A menos que seja tão louco ou incompetente que, reconhecendo embora tais
existência e importância, confie que o problema se resolverá por si próprio. Ou
tão destituído de escrúpulos que, por ocupar o cargo que lhe impõe aquele dever
de zelo de forma meramente temporária, funde a sua inércia na expectativa de
que, quando a coisa estoirar, já estará noutras paragens.
Pois bem, há cerca de 50
anos que o poder político omite ostensivamente o seu dever de cuidar do sistema
prisional português, não obstante a magnitude dos problemas que este vem apresentando.
Como aqui
e aqui
afirmei, o poder político tem-se limitado a ir gerindo a crise, empurrando os
problemas com a barriga. Quando, por efeito dessa omissão das medidas que se
impõem, a pressão dentro do sistema é de tal ordem que o perigo de explosão se
torna iminente, o poder político inventa um pretexto para conceder uma amnistia
e um perdão de penas, assumidos ou encapotados. Uma vez aliviada a pressão por
meio destes expedientes, o poder político não volta a pensar no assunto até que a pressão volte a subir a níveis demasiadamente perigosos,
o que, em princípio, só ocorrerá dali a alguns anos, quando a batata quente já
estiver nas mãos de outros. Nunca o poder político conseguiu fazer melhor que
isto.
Esta omissão é inadmissível,
vergonhosa e imperdoável.
Se, diante de um incêndio,
um corpo de bombeiros, em vez de procurar extingui-lo, cruzasse os braços e
deixasse arder, seria crucificado. O mesmo aconteceria a um nadador-salvador
que, diante de um banhista em risco de afogamento, nada fizesse.
Já os políticos que, no
último meio século, deixaram os problemas do sistema prisional avolumar-se diante
dos seus olhos sem esboçarem qualquer tentativa séria e consistente de os
resolver e, muitas vezes, ainda se atrevendo a debitar discursos completamente
desfasados da realidade para tentarem esconder a sua incompetência e o seu
desleixo, como o de que a causa dos problemas do sistema prisional é os juízes
decretarem demasiadas prisões preventivas, proferirem demasiadas condenações em
penas de prisão efectiva e estenderem estas por tempo excessivo, nunca foram
chamados a responder (politicamente, claro) pelos seus erros e omissões. Seria
justo e, seguramente, pedagógico que o fossem, mas é claro que isso nunca irá
acontecer. Este tipo de escrutínio não faz parte dos nossos hábitos.

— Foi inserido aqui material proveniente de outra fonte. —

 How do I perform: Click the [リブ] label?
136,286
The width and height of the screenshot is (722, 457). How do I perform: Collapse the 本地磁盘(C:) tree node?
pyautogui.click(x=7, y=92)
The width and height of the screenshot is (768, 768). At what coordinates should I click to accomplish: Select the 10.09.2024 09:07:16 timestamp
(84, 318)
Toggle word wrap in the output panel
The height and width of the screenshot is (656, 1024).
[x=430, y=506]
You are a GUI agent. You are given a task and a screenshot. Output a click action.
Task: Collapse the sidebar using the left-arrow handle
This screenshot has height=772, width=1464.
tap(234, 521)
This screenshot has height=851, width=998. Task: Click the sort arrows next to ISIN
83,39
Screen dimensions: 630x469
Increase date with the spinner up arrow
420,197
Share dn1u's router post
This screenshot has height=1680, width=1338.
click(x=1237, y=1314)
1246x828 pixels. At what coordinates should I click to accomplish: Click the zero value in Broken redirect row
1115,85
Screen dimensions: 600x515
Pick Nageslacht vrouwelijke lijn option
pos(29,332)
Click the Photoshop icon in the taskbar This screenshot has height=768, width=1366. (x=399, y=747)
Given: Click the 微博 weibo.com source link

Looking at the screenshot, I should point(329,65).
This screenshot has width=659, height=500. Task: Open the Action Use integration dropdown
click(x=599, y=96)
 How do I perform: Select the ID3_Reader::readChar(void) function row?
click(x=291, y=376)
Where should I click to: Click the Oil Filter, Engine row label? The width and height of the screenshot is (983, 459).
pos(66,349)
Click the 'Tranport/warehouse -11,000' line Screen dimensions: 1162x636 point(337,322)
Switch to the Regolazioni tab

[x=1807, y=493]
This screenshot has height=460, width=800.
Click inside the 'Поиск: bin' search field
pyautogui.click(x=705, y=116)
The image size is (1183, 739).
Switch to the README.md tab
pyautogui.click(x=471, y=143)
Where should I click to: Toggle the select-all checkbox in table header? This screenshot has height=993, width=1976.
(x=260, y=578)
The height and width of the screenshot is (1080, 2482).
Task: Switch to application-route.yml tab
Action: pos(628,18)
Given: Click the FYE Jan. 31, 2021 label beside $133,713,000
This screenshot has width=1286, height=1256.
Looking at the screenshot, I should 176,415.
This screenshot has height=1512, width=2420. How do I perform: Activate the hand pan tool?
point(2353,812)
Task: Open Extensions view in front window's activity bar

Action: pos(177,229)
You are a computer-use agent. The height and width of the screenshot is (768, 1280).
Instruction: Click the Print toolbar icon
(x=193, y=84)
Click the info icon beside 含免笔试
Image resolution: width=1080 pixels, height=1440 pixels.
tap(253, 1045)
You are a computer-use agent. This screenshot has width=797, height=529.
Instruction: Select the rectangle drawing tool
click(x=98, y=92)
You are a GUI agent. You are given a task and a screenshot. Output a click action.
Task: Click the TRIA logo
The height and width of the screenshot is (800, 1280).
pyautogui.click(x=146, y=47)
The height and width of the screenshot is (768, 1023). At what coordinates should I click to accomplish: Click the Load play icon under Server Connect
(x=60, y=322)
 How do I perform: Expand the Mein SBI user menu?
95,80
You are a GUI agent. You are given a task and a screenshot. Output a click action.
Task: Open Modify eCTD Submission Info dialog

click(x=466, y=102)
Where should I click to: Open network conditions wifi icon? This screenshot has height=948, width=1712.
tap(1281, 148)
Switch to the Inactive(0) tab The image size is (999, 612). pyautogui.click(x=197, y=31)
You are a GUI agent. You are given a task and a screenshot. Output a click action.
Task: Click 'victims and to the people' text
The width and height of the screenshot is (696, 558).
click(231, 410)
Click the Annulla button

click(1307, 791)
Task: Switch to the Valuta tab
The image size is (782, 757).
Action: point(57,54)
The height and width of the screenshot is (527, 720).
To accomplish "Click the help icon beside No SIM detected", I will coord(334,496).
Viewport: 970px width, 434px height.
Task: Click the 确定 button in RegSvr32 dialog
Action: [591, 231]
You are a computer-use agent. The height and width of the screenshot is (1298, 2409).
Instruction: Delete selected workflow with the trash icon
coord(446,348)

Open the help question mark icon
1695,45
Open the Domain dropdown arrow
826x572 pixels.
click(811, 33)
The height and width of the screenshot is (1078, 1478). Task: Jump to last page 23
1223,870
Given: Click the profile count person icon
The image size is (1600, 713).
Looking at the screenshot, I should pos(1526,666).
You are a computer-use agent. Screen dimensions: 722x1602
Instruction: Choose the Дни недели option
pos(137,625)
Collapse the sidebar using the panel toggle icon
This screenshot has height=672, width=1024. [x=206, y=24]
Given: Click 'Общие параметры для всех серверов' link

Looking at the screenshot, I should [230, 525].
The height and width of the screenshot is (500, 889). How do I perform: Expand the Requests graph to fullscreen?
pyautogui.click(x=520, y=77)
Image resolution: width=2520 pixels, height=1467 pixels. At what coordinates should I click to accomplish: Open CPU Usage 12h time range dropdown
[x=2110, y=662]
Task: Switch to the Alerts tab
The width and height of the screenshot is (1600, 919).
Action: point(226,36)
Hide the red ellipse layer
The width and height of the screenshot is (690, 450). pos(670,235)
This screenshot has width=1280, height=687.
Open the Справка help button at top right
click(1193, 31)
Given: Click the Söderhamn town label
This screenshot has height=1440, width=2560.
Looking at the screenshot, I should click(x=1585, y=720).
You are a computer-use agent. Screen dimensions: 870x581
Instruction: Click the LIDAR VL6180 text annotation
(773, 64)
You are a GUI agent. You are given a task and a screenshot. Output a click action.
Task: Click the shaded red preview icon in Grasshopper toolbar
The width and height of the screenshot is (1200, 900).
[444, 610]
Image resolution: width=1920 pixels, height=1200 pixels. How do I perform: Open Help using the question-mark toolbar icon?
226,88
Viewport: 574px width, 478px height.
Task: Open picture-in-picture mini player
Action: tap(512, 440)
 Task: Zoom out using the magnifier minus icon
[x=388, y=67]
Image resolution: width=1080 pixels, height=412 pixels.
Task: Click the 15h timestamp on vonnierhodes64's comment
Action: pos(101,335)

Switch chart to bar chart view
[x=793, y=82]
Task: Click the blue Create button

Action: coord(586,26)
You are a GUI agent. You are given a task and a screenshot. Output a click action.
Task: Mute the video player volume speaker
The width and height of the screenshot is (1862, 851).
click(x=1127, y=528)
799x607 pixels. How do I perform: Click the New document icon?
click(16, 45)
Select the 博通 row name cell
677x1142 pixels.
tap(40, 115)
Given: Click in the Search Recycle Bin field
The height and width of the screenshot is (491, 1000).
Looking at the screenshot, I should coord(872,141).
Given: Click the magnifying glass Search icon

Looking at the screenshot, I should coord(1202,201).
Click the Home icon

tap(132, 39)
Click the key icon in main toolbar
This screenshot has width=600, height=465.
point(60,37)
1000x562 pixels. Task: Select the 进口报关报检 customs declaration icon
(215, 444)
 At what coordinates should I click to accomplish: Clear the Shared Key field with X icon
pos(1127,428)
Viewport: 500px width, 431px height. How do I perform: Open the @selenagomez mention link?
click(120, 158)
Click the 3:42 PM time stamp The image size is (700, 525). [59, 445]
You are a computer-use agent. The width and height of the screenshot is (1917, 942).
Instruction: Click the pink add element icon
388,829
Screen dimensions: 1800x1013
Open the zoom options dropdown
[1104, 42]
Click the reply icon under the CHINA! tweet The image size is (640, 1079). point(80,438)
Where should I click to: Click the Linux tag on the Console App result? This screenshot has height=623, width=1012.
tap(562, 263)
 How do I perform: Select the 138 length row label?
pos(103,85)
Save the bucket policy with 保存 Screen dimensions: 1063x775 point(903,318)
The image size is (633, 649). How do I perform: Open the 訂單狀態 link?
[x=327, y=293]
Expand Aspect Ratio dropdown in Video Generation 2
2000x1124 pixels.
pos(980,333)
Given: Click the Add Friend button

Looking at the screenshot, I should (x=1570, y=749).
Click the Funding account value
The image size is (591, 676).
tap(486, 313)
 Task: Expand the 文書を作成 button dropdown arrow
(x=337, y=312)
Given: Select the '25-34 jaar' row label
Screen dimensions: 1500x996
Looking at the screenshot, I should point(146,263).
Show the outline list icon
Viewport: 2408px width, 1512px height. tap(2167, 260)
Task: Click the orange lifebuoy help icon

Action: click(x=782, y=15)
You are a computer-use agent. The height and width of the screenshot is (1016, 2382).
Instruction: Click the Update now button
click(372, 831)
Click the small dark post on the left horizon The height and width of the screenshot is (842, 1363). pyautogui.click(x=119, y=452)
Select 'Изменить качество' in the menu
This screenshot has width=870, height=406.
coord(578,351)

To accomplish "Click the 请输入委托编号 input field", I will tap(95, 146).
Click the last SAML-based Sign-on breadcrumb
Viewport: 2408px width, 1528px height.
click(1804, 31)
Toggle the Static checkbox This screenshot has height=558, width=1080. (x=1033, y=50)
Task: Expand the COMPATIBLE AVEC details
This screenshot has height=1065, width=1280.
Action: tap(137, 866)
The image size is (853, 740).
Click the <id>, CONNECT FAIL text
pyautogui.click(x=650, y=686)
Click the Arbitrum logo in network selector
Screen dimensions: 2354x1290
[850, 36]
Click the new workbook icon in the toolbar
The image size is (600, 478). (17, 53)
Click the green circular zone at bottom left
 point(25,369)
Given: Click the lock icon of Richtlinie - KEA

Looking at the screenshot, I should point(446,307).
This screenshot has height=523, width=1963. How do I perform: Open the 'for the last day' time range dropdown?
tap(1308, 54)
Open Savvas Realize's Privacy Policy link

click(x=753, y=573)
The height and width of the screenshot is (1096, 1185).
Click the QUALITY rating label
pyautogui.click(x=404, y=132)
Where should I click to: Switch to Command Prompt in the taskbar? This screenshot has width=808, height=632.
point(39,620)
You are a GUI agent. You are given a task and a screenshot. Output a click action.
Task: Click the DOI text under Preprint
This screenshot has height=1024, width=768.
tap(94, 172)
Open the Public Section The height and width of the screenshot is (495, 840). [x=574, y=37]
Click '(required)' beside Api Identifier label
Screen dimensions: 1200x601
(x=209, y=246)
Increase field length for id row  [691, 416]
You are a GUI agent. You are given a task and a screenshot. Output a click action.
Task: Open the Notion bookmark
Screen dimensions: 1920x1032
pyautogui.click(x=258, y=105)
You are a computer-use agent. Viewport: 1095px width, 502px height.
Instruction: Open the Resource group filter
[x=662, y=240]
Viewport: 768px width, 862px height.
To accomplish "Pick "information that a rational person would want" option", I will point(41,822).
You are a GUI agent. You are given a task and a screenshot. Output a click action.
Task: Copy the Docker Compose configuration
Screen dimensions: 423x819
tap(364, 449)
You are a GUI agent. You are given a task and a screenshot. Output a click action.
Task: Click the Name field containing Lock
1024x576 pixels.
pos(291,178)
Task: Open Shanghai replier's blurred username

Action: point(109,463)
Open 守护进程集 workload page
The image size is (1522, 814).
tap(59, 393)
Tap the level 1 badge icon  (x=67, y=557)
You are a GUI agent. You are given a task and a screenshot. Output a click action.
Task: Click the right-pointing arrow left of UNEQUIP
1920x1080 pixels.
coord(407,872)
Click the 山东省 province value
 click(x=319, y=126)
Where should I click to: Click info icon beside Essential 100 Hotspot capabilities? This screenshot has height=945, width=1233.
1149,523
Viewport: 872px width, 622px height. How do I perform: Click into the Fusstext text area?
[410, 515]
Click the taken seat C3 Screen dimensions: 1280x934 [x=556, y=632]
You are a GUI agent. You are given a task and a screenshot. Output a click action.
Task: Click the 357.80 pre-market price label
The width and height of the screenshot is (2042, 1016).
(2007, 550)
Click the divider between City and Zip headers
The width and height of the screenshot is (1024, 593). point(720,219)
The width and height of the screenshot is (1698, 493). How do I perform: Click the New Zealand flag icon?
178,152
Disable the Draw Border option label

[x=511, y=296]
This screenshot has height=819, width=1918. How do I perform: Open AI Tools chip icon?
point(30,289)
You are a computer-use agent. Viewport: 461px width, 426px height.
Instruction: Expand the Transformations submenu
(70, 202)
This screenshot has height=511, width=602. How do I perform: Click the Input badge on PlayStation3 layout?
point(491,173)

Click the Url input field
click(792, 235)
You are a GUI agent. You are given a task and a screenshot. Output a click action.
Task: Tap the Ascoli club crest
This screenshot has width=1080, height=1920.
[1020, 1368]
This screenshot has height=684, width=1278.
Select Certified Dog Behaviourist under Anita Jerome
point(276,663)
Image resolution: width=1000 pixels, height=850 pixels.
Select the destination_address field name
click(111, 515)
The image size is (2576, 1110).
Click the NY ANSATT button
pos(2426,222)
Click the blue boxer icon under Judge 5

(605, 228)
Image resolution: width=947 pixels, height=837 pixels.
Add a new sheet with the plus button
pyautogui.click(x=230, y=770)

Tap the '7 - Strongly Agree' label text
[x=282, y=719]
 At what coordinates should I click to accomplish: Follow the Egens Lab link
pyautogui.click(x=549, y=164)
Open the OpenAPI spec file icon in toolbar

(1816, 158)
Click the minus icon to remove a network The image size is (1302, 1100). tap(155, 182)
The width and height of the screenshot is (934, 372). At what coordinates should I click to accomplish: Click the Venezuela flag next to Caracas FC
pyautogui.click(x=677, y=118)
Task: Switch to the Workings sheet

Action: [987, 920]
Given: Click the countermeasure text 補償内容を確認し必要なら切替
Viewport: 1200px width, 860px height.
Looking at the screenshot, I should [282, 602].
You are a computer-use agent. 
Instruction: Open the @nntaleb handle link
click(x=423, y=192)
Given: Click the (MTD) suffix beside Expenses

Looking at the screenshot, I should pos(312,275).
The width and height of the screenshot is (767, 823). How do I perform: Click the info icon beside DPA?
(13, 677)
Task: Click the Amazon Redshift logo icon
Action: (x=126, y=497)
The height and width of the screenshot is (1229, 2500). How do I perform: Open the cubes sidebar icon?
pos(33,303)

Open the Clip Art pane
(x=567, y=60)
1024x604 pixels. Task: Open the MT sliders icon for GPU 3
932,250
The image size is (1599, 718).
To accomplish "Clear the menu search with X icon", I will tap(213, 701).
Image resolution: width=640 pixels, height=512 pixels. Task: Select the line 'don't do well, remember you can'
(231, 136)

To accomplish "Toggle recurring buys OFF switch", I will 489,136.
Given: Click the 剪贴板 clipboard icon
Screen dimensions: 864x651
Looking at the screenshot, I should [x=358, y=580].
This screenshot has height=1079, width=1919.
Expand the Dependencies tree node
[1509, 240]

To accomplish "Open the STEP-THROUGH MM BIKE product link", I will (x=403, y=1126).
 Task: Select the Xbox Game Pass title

Da descrita omissão, que se
traduziu num verdadeiro «deixa arder»,
ou «deixa afogar», aquilo que
resulta, com toda a clareza, é uma absoluta incapacidade e falta de vontade
política para resolver os problemas do sistema prisional por parte de
quem governou o nosso país no último meio século. Trata-se, pois, de uma
omissão verdadeiramente eloquente.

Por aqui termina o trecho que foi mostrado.